提示文:
· · ·
国連の気候変動に関する政府間パネル(IPCC)は、総会で「地球温暖化の進行を抑えるには2050年までに約300兆円が必要になる」と発表した。現在のままに推移すると気温は世紀末に最大で6.4度上昇し深刻な事態を迎えるとした上で、気温上昇幅を2-3度に抑えなければ世界的に損失は拡大すると警告を発している。これを抑制するために2050年までに温暖ガスを半減させる必要があり、世界GDPの5.5%(約300兆円)の投資コストが必要だと試算している。
· · ·
元データ:
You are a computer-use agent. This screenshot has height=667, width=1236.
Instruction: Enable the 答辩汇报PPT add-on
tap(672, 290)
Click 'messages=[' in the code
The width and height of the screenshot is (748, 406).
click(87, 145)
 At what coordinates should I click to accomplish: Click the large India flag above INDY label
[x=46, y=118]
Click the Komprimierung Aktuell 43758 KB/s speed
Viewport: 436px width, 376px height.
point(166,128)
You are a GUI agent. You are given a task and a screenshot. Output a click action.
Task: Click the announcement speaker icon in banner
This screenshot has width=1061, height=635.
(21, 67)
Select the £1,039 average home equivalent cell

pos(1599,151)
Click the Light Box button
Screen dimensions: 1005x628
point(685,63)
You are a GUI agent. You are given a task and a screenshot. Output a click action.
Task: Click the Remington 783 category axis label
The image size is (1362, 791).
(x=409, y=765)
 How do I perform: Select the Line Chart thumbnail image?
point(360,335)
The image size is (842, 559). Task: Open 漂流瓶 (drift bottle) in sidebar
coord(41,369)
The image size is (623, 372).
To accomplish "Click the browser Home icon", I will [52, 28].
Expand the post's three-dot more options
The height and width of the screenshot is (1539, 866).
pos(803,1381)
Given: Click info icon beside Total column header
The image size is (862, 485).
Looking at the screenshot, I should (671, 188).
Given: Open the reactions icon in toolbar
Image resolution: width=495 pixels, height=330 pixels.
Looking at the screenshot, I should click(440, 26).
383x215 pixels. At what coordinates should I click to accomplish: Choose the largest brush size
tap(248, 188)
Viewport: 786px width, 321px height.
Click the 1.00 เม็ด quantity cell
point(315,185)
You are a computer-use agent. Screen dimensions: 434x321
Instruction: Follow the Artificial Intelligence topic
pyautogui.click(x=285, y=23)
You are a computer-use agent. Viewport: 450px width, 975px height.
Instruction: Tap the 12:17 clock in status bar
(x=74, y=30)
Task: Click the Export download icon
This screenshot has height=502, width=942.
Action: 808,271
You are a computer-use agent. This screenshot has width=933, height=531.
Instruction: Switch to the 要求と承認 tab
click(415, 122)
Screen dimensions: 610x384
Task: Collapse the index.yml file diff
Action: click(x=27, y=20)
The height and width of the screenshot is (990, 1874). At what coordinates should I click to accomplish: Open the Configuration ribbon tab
· · ·
課題の要件:
1) 上の温暖化対策費に関する提示文の内容と、次の(a)〜(c)は合っていますか。それぞれ「はい」か「いいえ」で答え、判断の決め手となる本文の語句をそのまま引用してください。
(a) IPCCは、気温が世紀末に最大6.4度上昇する可能性を示した。
(b) IPCCは、2050年までに温暖ガスを全廃する必要があるとした。
(c) 必要な投資コストは世界GDPの10%と試算された。
2) 上の温暖化対策費に関する提示文を、最後の文の後から続けてください。

解答一覧:
1)
(a) はい。「気温は世紀末に最大で6.4度上昇し」
(b) いいえ。「2050年までに温暖ガスを半減させる必要があり」
(c) いいえ。「世界GDPの5.5%(約300兆円)の投資コストが必要だと試算している」

2)
消費税を社会保障財源に

自民党財政改革研究会は、消費税を社会保障給付のための財源であるとの社会福祉目的税としての位置づけを明確にするとともに、税率を10%程度とする中間骨子を発表した。また、消費税の引き上げ時期については団塊世代が年金受給者となる2010年代半ばをメドとするとの考えも示している。骨子では、社会保障等の公的サービスは、「中福祉・中負担」とした上で、消費税引き上げ等での歳入増の必要性を国民に訴える方針を打ち出した。今後、自民党税制調査会でも「消費税の社会福祉目的税化」を念頭に入れているとともに社会保障目的税化の流れが一気に強まるものとみられる。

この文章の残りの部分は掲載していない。